E' il rover Curiosity che oggi deve vedersela con l'aggiornamento. Atterrato su Marte il 6 Agosto, finora ha montato un programma ottimizzato per l'atterraggio. Il nuovo software servirà a fornire funzioni specifiche per le operazioni a terra.
 


 
"Dobbiamo compiere una serie di passi per attivare il software" ha aggiunto l'ingegnere. Il pacchetto software era già stato caricato durante il viaggio verso il pianeta rosso (duratosei più di otto mesi) e per tutto questo tempo è rimasto dormiente, in attesa dell'installazione.
 
Il rover della NASA monta due computer. Per portare a termine l'operazione ci vorranno alcuni giorni. Prima è previsto l'aggiornamento del computer principale, che dovrebbe richiedere due giorni. Poi ne serviranno altri due per aggiornare il computer di backup.
 
Il veicolo che ora si sta muovendo sul suolo marziano pesa 900 chili ed è una sorta di laboratorio chimico ambulante.
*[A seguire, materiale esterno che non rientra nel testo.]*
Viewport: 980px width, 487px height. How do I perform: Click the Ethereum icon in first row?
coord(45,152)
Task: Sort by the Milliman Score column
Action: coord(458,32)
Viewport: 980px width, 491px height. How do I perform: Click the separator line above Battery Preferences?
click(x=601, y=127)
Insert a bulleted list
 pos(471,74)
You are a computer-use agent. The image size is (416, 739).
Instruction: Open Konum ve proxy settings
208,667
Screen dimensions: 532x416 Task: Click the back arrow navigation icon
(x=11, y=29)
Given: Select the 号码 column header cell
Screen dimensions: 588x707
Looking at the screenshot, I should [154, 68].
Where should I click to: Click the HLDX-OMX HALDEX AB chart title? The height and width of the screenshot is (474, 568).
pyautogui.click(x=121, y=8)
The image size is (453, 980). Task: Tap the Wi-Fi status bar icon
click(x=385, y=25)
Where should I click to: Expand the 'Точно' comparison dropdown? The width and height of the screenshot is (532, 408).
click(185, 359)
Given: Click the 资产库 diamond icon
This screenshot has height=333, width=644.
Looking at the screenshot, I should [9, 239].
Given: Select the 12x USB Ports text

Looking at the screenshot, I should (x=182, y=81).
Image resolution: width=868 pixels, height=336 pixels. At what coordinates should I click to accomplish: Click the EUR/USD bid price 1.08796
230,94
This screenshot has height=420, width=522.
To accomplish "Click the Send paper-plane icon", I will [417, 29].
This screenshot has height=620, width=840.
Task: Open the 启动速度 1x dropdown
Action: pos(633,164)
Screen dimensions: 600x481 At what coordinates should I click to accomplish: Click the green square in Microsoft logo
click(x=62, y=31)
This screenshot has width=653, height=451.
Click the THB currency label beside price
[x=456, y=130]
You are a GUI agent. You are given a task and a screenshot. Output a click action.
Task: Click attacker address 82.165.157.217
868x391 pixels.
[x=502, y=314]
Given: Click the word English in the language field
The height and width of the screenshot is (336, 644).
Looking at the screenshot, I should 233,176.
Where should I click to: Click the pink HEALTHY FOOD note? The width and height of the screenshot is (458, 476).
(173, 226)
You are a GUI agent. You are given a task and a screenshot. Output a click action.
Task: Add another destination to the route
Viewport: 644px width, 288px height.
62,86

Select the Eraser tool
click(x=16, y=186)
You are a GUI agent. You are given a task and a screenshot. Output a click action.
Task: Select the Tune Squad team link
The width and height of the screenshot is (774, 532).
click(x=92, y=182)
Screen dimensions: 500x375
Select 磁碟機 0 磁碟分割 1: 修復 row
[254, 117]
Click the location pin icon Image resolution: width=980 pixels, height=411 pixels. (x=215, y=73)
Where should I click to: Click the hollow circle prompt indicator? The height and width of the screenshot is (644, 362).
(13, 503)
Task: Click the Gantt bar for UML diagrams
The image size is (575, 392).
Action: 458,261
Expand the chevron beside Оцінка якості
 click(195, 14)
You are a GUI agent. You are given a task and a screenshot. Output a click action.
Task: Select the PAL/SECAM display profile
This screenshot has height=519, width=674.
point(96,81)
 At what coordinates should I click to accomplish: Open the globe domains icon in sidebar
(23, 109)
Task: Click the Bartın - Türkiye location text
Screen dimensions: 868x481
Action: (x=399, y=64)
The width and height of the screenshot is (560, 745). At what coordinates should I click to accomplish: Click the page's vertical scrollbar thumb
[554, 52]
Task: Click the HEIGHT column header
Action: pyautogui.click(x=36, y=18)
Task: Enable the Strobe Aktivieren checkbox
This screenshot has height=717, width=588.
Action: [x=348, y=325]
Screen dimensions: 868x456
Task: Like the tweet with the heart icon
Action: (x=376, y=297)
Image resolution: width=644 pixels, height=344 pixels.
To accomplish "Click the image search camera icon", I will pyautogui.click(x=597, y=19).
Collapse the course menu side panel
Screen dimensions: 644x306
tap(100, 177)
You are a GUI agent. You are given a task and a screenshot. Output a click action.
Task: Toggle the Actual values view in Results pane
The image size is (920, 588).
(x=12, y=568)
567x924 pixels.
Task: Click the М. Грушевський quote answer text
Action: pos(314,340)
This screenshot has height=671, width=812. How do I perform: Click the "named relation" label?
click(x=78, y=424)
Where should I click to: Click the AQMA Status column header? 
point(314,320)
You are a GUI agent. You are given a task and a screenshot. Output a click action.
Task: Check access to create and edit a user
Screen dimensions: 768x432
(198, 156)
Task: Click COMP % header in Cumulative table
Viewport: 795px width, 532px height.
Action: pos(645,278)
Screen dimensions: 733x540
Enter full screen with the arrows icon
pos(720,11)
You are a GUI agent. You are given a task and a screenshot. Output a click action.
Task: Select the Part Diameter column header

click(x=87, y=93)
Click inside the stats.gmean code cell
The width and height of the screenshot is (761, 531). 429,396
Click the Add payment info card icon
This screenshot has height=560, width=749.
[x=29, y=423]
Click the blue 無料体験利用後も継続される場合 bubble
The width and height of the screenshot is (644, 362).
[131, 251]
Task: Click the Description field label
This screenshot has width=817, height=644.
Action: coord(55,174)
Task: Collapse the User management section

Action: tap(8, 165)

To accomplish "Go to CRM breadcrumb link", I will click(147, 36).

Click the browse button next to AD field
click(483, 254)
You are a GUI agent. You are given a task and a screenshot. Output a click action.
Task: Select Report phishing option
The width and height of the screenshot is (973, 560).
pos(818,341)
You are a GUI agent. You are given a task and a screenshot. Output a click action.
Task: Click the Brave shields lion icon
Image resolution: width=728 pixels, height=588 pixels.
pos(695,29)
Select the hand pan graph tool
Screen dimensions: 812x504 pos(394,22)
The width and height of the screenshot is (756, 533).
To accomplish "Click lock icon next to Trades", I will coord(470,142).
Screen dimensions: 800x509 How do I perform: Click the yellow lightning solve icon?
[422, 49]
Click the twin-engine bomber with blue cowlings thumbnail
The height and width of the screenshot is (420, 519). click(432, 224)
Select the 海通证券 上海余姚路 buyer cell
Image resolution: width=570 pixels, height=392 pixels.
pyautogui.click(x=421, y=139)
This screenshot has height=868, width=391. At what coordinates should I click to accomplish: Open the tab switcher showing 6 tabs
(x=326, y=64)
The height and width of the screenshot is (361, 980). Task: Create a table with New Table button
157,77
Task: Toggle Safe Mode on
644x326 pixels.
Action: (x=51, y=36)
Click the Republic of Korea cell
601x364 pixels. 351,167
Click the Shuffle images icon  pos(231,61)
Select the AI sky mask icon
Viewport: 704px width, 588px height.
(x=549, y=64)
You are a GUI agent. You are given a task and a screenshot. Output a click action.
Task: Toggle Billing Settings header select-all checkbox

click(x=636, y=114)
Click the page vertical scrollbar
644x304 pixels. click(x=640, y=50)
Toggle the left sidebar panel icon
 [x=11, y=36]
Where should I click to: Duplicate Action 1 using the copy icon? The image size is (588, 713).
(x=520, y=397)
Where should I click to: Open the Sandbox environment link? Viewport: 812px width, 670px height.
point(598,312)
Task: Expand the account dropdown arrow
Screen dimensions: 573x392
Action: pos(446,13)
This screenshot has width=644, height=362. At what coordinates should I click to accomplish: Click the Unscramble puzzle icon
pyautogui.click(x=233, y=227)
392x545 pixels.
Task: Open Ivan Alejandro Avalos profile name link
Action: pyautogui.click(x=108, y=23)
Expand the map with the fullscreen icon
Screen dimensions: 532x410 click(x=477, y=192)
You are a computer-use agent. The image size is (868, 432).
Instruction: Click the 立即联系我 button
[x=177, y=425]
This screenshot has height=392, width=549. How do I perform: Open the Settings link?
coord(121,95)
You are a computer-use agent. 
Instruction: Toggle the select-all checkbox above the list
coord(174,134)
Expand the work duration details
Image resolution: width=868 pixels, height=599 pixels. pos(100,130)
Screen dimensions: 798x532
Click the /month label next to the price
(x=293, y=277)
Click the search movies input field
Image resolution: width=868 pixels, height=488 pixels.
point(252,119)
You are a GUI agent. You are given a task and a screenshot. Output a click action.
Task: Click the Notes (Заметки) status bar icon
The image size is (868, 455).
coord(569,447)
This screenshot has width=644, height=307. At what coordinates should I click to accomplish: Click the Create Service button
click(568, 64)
Progettato otto anni fa, Curiosity consente di trasmettere 31 MB di dati al giorno verso la Terra. 

Curiosity: completato il primo aggiornamento software

 
Il rover della NASA Curiosity ha avuto il suo primo aggiornamento software importante durante il fine settimana, rendendo il laboratorio mobile più adatto alla sua vita sulla superficie marziana.
 
L'aggiornamento ha avuto luogo tra venerdì scorso e la scorsa notte, periodo in cui è stato installando un software che era stato precedentemente caricato sul rover durante il suo volo dalla Terra su Marte. Il software più vecchio ha permesso a Curiosity di arrivare sul Pianeta Rosso, ma il nuovo software permetterà a Curiosity di svolgere il suo compito primario: verificare se il Pianeta Rosso è abitabile.
 
"Abbiamo progettato la missione fin dall'inizio per essere in grado poter aggiornare il software necessario per le diverse fasi della missione," ha detto il capo ingegnere software della missione, Ben Cichy, in un comunicato della NASA. "Il software per il volo di Curiosity era principalmente dedicato all'atterraggio del veicolo. Includeva molte funzionalità che ora non servono piu'".
 
Curiosity Marte

 
La migliore capacità di elaborazione dei dati del nuovo software aiuterà Curiosity ad evitare ostacoli presenti intorno alla superficie, cosi' come permetterà al rover di scavare sulla superficie di Marte mediante speciali attrezzature.
 
Una volta che il veicolo si avvicinerà alle rocce di elevato interesse per gli studiosi, si potranno analizzare i minerali contenuti nella roccia con un dispositivo laser, prima di passare a perforare il campione per l'analisi piu' avanzata.